*Exercise aim*. Convert the material below into a JSON list of strings, one string per line with blank lines omitted, starting at the line that contains "The width and height of the screenshot is (1024, 641)." and ending after the line that contains "I will coord(1402,588).".

(Records for locating described items)

····················

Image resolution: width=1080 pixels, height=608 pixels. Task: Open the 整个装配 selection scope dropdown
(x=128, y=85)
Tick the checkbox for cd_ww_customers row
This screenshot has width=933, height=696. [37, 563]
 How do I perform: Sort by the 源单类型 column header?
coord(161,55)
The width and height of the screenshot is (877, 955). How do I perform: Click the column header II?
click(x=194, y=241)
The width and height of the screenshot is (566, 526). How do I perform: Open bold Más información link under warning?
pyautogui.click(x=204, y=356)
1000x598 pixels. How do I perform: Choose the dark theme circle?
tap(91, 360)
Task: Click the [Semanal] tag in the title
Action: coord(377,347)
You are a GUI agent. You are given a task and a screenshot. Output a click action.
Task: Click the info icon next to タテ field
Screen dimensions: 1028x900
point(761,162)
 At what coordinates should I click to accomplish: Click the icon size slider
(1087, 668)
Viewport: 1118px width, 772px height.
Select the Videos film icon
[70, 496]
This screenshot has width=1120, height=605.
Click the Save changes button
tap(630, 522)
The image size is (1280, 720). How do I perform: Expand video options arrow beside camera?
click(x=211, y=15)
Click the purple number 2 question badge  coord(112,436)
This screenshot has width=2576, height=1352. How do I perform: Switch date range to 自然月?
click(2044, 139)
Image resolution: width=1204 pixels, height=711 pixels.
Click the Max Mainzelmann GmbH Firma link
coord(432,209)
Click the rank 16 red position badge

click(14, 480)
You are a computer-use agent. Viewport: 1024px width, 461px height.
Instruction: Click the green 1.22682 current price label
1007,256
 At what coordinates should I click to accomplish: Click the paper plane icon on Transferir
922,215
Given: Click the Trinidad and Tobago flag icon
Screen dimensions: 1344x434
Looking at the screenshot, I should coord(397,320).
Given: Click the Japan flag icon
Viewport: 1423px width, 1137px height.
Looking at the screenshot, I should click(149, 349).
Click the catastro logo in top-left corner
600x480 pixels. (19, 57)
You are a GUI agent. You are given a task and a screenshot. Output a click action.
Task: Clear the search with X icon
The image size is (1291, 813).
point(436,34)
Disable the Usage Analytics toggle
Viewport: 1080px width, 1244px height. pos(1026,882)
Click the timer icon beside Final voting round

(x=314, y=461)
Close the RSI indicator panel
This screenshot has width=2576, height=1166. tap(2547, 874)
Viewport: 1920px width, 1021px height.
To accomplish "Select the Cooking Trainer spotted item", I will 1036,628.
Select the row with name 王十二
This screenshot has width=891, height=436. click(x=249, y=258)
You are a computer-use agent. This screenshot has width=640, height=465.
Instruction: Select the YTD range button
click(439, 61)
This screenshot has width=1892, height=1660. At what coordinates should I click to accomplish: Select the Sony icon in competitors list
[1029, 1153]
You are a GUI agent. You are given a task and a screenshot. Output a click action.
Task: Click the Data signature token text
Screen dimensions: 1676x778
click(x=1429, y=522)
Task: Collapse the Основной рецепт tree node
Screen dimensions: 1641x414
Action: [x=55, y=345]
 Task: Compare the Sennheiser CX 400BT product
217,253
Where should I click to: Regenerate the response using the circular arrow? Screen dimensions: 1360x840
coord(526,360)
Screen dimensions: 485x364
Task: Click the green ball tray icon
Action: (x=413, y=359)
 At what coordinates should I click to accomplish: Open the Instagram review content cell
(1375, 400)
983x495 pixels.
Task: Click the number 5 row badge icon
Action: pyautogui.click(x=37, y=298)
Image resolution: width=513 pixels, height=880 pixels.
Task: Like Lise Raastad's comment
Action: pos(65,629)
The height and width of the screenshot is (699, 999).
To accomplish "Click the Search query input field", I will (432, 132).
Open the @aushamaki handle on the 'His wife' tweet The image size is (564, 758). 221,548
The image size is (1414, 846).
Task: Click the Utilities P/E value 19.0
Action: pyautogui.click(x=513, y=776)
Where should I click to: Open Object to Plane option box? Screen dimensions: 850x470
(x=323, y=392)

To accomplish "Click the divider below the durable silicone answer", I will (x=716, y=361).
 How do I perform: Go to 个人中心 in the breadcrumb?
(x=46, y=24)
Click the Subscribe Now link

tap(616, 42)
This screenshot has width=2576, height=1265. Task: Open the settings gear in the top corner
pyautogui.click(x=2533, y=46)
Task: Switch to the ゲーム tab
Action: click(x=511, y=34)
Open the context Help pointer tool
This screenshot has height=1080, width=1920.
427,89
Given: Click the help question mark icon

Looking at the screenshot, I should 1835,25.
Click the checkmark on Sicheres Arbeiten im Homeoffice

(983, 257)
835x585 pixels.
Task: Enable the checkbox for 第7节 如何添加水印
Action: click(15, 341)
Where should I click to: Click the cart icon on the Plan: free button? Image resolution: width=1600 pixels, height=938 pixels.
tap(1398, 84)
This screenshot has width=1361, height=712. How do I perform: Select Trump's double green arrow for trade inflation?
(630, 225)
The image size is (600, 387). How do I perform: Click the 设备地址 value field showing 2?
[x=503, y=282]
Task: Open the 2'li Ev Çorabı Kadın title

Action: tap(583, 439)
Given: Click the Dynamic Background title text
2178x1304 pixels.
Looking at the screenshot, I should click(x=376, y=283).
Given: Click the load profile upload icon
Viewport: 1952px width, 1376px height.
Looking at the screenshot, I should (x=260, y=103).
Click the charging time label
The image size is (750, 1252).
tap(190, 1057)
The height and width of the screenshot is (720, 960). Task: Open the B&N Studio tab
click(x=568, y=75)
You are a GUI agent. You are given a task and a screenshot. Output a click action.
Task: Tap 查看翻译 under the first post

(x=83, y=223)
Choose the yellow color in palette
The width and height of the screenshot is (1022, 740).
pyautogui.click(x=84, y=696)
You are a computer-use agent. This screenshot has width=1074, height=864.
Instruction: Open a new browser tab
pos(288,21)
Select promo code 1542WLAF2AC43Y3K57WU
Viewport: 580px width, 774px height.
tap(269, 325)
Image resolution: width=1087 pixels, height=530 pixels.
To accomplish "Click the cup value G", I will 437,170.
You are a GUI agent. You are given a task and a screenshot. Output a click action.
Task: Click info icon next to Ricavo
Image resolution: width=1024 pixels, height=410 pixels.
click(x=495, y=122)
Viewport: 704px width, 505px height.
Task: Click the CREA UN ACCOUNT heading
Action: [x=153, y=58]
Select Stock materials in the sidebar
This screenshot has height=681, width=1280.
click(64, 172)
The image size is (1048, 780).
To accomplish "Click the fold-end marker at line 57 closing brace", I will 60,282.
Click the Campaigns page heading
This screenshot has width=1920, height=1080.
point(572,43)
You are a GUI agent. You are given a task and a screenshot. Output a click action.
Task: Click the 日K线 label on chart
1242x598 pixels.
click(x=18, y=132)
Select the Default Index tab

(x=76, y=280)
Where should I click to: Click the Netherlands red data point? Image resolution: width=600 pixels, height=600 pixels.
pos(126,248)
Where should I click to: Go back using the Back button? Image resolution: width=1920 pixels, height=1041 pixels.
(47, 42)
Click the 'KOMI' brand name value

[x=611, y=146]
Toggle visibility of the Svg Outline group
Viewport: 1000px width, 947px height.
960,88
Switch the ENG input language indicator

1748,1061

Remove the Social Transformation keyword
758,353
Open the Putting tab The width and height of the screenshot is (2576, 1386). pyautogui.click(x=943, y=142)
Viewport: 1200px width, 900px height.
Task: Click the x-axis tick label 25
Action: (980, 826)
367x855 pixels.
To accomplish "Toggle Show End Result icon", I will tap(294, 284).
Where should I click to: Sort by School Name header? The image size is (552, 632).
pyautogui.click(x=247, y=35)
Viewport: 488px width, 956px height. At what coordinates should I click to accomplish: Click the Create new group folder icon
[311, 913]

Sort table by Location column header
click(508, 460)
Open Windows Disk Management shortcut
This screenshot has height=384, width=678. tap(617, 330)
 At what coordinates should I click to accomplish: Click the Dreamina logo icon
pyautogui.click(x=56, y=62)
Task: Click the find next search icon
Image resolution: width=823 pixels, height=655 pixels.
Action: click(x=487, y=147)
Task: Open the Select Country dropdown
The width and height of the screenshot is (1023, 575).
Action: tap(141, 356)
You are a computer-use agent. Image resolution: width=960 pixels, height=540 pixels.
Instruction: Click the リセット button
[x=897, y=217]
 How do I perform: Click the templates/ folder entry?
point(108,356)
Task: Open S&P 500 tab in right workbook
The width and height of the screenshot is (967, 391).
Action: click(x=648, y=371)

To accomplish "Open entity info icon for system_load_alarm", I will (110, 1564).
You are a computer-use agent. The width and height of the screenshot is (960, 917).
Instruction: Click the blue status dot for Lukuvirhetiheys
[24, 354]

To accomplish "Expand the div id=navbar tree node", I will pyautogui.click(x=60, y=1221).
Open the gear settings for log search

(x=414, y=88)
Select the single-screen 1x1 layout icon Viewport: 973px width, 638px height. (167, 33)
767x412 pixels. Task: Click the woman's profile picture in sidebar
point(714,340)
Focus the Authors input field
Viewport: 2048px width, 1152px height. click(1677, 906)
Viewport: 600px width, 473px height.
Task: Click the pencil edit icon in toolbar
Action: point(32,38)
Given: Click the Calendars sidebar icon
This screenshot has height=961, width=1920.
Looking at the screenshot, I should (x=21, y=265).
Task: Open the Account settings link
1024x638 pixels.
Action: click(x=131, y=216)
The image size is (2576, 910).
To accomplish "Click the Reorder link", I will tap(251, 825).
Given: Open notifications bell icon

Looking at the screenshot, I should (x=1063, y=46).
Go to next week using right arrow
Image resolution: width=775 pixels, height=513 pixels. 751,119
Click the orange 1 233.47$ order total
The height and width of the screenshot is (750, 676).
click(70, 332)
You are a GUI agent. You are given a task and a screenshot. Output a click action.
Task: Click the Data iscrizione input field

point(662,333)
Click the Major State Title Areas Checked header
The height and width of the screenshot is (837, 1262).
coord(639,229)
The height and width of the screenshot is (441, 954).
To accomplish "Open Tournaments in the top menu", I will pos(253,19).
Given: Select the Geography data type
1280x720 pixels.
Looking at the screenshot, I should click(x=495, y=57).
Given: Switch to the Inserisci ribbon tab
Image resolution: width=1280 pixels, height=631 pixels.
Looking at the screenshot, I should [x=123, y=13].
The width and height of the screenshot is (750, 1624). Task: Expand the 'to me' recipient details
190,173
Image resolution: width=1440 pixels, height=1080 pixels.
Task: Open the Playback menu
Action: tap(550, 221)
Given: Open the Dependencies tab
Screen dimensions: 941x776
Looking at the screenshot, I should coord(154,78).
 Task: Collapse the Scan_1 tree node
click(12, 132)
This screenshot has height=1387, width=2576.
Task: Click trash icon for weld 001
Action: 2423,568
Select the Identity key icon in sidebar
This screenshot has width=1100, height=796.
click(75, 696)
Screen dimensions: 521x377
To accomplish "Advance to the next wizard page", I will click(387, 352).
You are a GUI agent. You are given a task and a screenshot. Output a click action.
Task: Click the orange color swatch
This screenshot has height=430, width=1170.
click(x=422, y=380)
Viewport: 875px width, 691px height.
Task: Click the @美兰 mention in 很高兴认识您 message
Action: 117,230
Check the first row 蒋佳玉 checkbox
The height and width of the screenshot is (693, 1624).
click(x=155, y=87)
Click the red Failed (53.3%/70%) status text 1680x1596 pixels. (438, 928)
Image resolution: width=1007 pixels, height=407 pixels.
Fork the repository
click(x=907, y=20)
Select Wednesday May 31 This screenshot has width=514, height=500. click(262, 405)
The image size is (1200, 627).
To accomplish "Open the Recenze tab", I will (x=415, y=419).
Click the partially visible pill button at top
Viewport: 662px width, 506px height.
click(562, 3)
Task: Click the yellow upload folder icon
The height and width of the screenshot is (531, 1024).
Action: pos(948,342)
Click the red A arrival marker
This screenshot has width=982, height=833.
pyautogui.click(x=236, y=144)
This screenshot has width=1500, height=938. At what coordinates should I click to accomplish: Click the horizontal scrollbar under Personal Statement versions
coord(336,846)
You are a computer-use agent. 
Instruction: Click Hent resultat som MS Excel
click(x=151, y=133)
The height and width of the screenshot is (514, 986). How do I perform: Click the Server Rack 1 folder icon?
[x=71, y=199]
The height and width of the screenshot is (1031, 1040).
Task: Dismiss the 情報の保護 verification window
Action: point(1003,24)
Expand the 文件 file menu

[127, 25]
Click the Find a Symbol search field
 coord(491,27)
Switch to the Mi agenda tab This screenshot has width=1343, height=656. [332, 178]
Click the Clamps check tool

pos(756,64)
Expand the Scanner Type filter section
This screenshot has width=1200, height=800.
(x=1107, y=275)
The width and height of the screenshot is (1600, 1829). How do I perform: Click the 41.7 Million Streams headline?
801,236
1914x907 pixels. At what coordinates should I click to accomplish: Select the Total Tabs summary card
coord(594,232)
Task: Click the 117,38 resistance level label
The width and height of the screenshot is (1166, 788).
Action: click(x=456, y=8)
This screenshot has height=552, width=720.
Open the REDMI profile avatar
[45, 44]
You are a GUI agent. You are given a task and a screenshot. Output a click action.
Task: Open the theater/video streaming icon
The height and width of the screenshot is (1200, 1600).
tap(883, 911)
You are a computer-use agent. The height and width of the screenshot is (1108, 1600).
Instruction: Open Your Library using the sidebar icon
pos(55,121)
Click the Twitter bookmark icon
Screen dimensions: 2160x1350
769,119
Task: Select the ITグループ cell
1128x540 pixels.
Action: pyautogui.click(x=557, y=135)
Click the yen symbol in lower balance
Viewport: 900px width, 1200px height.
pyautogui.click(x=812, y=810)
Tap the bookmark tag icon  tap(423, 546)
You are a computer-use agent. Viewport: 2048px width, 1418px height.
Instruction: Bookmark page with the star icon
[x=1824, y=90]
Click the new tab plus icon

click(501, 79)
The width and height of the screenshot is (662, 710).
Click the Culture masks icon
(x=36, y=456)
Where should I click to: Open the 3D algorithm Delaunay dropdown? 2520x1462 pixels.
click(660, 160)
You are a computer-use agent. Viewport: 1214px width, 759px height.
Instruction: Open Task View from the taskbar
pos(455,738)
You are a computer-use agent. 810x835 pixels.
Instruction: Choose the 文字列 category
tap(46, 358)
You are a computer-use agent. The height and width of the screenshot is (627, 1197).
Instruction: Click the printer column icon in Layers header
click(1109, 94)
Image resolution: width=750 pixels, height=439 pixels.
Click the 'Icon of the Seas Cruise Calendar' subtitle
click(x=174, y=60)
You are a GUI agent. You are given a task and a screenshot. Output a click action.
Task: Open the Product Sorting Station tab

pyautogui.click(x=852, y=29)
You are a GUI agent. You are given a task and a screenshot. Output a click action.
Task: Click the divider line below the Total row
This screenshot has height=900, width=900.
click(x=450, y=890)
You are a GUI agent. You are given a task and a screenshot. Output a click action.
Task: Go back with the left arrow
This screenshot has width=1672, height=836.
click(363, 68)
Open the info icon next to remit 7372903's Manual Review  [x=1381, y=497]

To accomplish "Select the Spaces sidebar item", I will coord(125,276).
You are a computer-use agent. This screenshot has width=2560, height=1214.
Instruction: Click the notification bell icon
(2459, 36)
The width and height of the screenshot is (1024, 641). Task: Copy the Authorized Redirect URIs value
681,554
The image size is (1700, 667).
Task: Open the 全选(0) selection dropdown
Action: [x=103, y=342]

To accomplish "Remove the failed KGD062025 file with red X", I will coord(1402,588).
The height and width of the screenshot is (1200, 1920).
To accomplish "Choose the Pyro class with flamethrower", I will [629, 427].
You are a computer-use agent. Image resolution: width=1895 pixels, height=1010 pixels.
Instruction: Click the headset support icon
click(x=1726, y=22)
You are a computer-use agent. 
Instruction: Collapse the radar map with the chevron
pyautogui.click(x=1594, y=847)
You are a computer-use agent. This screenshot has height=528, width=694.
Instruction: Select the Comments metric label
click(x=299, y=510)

····················

*Answer to the problem*.
[
  "The width and height of the screenshot is (1024, 641). Task: Copy the Authorized Redirect URIs value",
  "681,554",
  "The image size is (1700, 667).",
  "Task: Open the 全选(0) selection dropdown",
  "Action: [x=103, y=342]",
  "To accomplish \"Remove the failed KGD062025 file with red X\", I will coord(1402,588)."
]